En 2019 comme dans les années précédentes, ces éléments de contexte ont pu être anticipés, ou assumés dans l’année en cours, en limitant l’endettement :

– prise de nouvelles compétences (développement social, promotion du tourisme, opérations d’aménagement, politique locale du commerce, GEMAPI, eaux pluviales urbaines, accueil des gens du voyage…) ;

– création d’outils (SPL Muvitarra, SPL Ametarra, SPL M3E, Office Intercommunal du Tourisme, Centre Intercommunal d’Action Sociale, rattachement de l’Office Public de l’Habitat) ;

– mutualisation de plusieurs services (instruction des autorisations d’urbanisme, systèmes d’information et numérique, commande publique, ressources humaines) ;

– élaboration de documents cadre (Schéma d’Aménagement et de Développement Économique, Schéma de Développement Rural, Schéma nautique, Plan de Déplacement Urbain, …) ;

– signature de nombreux dispositifs (Investissement Territorial Intégré, Contrat de Ville, Contrat de ruralité, Natura 2000, Action Coeur de Ville, …) ;

– redéfinition des relations (notamment financières) avec les communes membres ;

– un contexte insulaire de crises récurrentes et systémiques des déchets.

La maîtrise des dépenses et l’optimisation des recettes ont permis à la CAPA de conserver une gestion saine et de  poursuivre et d’amplifier sa politique d’investissement :

  • Acquisitions dans l’immeuble communautaire et du hangar Marboeuf
  • Zone d’activité de Mezzana
  • Téléporté à l’entrée de ville
  • OPAH
  • Aides à l’hébergement et à la construction de logement social
  • SAGE et restauration des cours d’eau
  • Travaux des cuves de gaz du Loretto
  • Refonte des transports scolaires
  • PDU
  • Développement des activités nature, aménagements, voies vertes et sentiers
  • Développement de l’Économie Sociale et Solidaire
  • Politique de la ville et aides aux associations
  • Développement touristique et économique au travers de l’OIT et de la M3E
  • Réhabilitation de la cité Grossetti
  • Construction de la Caserne Peri
  • Achèvement du Centre socio culturel de Peri
  • Projet territoire numérique
  • Acquisition de véhicules de transports : 3 bus hybrides, progiciel et transport à la demande
  • Acquisition de véhicules de collecte des déchets et déploiement du porte-à-porte
  • Modernisation et extension des réseaux d’eau potable et d’assainissement collectif

Budget et développement durable

Depuis 2010, les intercommunalités comme la CAPA élaborent un rapport sur leur situation en matière de développement durable. Désigné comme un outil de dialogue local, ce rapport développement durable permet aux collectivités de réinterroger leurs politiques publiques, leur fonctionnement et leurs modalités d’intervention .

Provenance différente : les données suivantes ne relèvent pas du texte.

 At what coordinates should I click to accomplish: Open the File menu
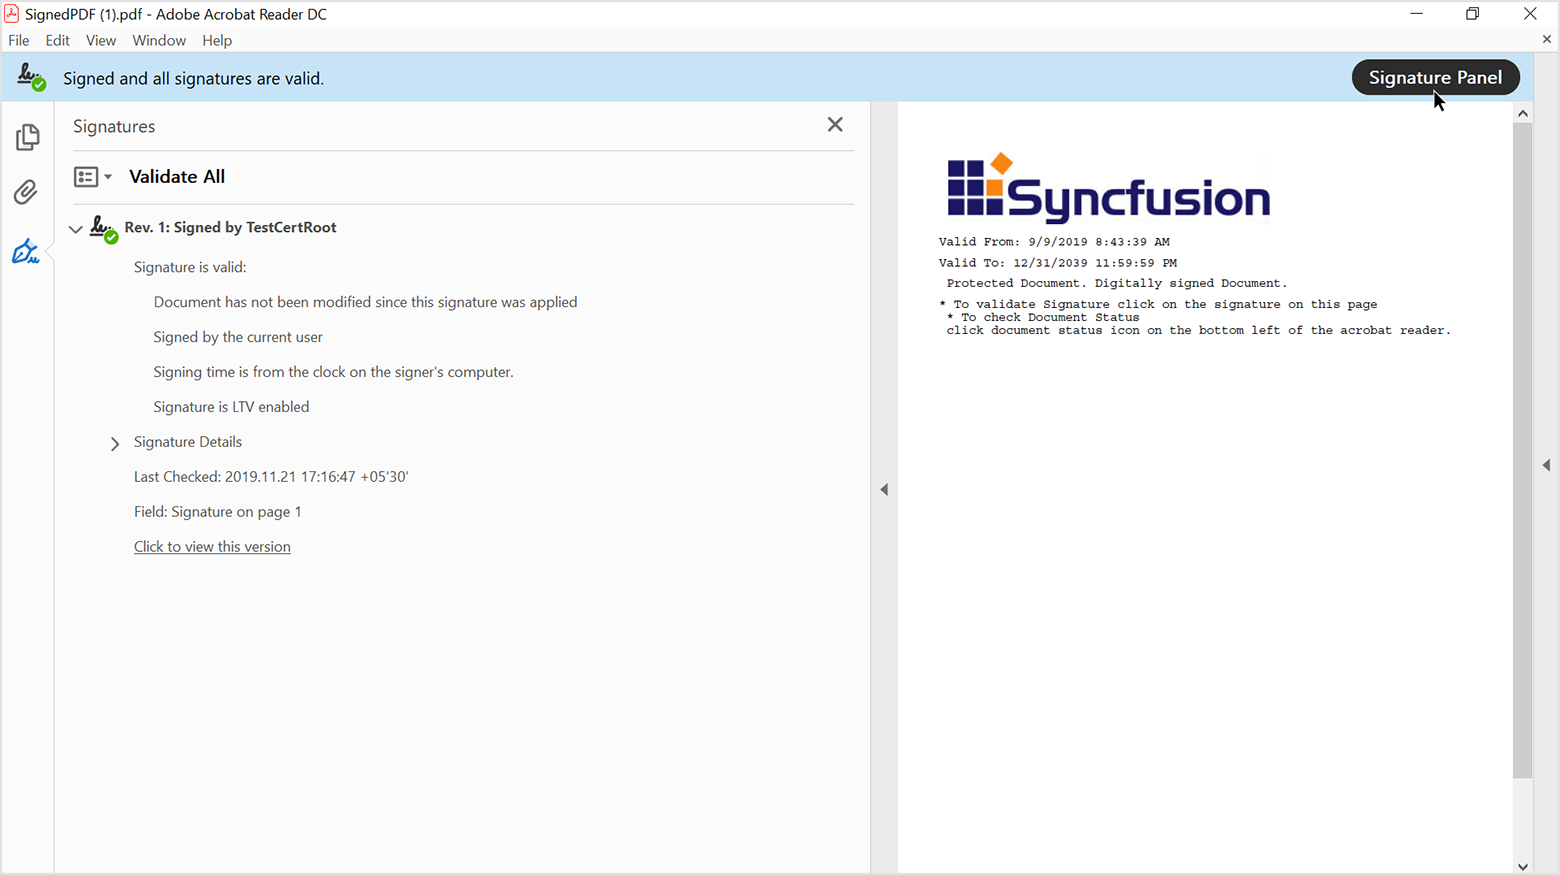point(19,41)
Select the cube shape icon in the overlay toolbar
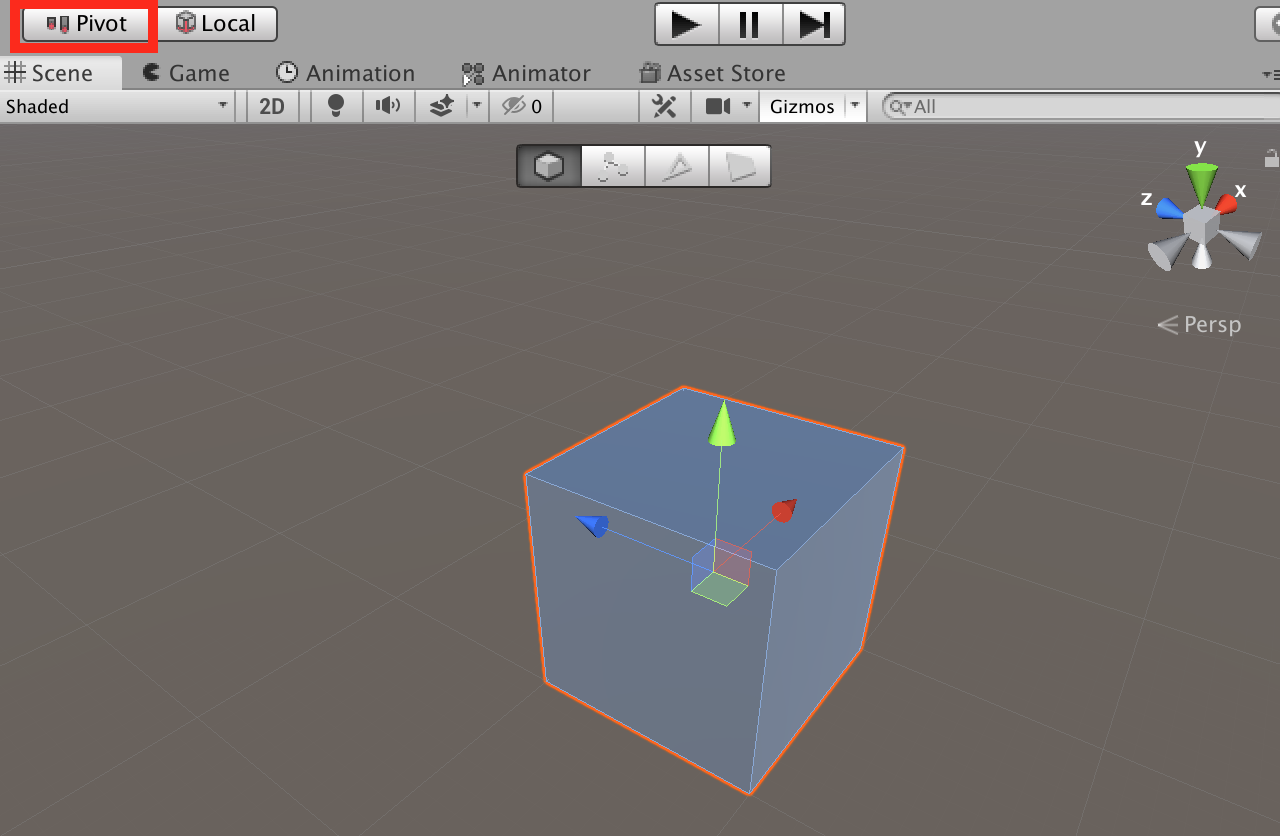This screenshot has height=836, width=1280. tap(548, 166)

Il est expressément présenté préalablement aux débats sur le projet de budget afin que les enjeux de développement durable prennent place au premier rang lors de la prise de décision, notamment budgétaire.

D’autre part, la démarche d’Agenda 21 engagée par la Communauté d’Agglomération du Pays Ajaccien a vocation à organiser, structurer, valoriser et développer les actions de développement durable déjà engagées.